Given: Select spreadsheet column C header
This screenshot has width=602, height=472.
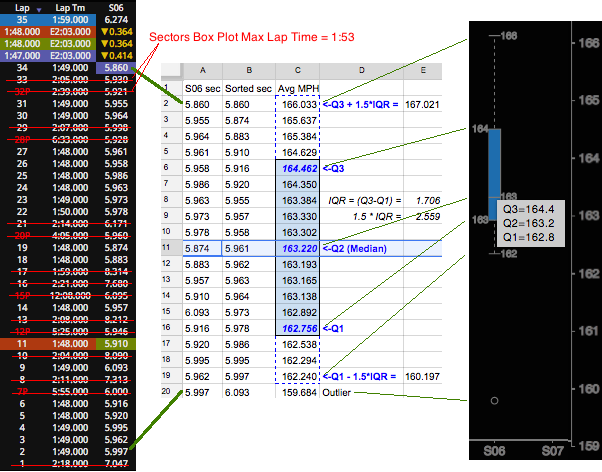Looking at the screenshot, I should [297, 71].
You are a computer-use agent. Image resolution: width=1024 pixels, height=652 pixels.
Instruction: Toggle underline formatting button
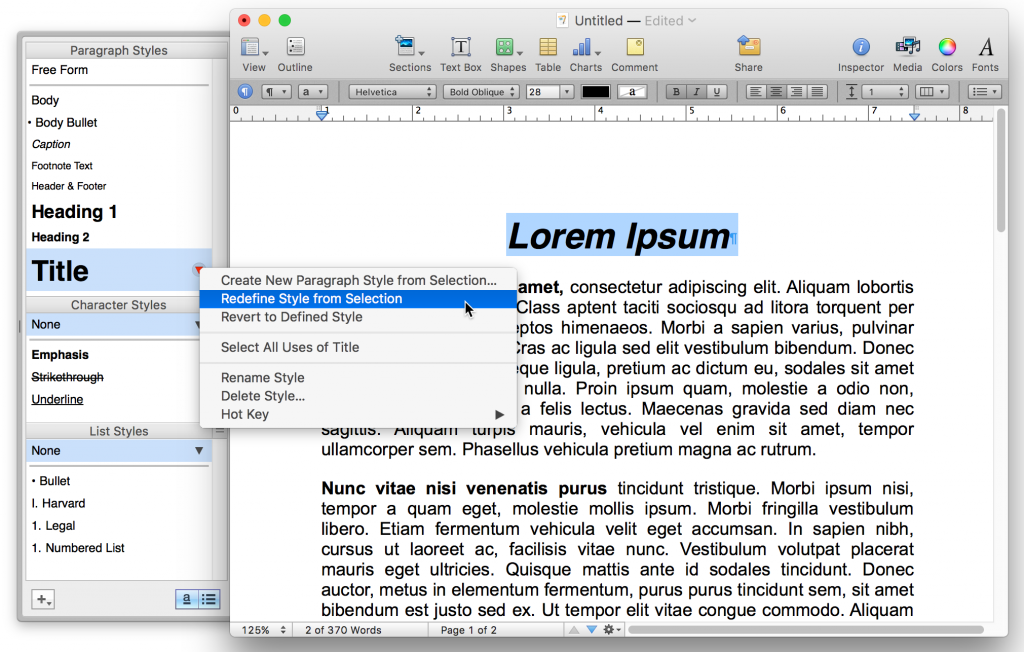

=====

### Exercise task:
Rewrite the records above as a numbered list, one line per item, with blank lines left out. Leave the pictures out of the answer.

### Output of the task:
1. Given: Select spreadsheet column C header
2. This screenshot has width=602, height=472.
3. Looking at the screenshot, I should [297, 71].
4. You are a computer-use agent. Image resolution: width=1024 pixels, height=652 pixels.
5. Instruction: Toggle underline formatting button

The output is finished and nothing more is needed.